Collect and copy out every line below that contains the string "icon". Case counts.
# PROVIDED RECORDS start
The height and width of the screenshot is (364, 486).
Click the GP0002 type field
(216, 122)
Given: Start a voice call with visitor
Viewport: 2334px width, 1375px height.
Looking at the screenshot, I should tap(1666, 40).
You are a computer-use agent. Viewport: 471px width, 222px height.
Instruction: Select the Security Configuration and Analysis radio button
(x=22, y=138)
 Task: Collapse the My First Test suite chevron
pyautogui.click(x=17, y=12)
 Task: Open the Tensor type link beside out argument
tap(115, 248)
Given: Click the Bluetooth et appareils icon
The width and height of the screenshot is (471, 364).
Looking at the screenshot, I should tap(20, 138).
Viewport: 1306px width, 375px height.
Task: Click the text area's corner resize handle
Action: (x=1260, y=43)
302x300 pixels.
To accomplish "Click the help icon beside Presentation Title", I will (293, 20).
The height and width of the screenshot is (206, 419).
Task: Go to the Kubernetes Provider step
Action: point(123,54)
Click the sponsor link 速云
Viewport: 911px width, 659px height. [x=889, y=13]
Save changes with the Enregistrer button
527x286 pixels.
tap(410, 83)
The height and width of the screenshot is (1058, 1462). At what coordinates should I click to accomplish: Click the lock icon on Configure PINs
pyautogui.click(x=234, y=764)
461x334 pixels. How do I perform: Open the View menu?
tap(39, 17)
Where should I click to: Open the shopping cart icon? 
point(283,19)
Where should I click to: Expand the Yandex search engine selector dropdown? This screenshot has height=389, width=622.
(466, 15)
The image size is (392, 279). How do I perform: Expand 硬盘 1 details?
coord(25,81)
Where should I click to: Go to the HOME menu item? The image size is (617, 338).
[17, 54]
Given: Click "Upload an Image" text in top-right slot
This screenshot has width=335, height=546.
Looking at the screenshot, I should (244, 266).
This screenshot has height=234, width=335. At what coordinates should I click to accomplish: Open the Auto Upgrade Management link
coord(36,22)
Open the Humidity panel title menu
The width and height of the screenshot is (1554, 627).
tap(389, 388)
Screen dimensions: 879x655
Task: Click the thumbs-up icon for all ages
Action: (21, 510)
# PROVIDED RECORDS end
* ANSWER TO THIS EXERCISE *
Given: Click the Bluetooth et appareils icon
To accomplish "Click the help icon beside Presentation Title", I will (293, 20).
The height and width of the screenshot is (1058, 1462). At what coordinates should I click to accomplish: Click the lock icon on Configure PINs
Where should I click to: Open the shopping cart icon? 
Task: Click the thumbs-up icon for all ages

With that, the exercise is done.